| SHORT EXERCISE |
Reproduce word for word the rows from the first line through the line containing "Action: point(106,648)", both ends included.

| RECORDS |
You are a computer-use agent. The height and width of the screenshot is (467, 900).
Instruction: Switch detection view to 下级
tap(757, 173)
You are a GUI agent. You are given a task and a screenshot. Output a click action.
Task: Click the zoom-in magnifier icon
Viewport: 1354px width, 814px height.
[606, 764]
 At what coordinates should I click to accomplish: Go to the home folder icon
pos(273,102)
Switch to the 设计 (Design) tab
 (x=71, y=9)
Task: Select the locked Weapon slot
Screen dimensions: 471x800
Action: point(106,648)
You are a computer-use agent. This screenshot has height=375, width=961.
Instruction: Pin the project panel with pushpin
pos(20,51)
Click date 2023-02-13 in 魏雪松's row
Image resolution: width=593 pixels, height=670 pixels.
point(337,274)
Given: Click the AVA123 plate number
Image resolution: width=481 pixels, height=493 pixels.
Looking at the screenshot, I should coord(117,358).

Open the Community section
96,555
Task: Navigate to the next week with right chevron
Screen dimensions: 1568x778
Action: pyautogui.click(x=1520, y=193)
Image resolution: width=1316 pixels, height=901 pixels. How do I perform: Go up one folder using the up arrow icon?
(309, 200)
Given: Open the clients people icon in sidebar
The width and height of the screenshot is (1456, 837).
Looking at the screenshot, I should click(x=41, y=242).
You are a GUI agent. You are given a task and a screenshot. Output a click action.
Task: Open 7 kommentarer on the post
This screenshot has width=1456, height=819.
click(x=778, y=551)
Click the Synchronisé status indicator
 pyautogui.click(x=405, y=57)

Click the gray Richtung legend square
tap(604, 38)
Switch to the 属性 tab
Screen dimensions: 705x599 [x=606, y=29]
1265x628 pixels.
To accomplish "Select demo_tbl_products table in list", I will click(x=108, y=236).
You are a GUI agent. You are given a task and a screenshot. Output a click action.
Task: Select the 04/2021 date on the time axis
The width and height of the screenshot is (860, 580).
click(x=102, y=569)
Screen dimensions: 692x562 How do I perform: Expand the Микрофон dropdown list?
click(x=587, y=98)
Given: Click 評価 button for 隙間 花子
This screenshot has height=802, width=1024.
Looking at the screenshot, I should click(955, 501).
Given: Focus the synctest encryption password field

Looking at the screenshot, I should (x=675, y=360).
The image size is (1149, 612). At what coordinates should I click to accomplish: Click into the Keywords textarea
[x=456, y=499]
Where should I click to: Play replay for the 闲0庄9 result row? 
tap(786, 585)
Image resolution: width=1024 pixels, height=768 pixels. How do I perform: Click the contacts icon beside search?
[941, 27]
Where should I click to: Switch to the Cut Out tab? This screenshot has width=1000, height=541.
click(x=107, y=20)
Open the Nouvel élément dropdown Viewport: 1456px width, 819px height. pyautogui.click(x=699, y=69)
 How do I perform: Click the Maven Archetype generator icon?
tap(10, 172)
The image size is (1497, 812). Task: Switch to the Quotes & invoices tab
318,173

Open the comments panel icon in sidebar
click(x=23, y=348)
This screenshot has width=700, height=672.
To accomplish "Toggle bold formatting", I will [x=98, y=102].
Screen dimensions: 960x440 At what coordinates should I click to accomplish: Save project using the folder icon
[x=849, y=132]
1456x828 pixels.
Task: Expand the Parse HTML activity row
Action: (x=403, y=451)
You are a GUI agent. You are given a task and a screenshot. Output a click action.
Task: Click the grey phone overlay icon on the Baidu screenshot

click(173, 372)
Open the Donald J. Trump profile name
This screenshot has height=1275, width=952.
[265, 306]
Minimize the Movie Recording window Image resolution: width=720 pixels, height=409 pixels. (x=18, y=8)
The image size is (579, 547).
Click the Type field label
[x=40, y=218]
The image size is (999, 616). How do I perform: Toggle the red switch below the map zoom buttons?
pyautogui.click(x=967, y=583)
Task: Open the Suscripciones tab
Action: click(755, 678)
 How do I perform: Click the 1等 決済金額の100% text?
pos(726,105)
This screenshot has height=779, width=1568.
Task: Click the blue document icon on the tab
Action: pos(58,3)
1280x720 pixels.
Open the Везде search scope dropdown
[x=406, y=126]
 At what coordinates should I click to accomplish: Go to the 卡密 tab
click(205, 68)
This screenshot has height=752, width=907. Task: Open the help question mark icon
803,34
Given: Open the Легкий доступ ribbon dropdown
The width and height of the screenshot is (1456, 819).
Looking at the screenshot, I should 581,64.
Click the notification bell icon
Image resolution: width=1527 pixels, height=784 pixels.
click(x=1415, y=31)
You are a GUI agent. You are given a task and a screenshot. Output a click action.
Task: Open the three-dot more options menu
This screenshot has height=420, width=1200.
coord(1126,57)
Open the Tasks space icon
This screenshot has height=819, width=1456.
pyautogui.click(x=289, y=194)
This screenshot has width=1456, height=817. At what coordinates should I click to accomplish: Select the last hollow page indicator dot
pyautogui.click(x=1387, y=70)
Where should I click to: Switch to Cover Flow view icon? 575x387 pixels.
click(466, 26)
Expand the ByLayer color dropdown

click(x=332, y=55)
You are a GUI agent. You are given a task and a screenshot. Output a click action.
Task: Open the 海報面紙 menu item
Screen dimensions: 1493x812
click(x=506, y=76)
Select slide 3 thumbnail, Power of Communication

| EXERCISE RESPONSE |
You are a computer-use agent. The height and width of the screenshot is (467, 900).
Instruction: Switch detection view to 下级
tap(757, 173)
You are a GUI agent. You are given a task and a screenshot. Output a click action.
Task: Click the zoom-in magnifier icon
Viewport: 1354px width, 814px height.
[606, 764]
 At what coordinates should I click to accomplish: Go to the home folder icon
pos(273,102)
Switch to the 设计 (Design) tab
 (x=71, y=9)
Task: Select the locked Weapon slot
Screen dimensions: 471x800
Action: point(106,648)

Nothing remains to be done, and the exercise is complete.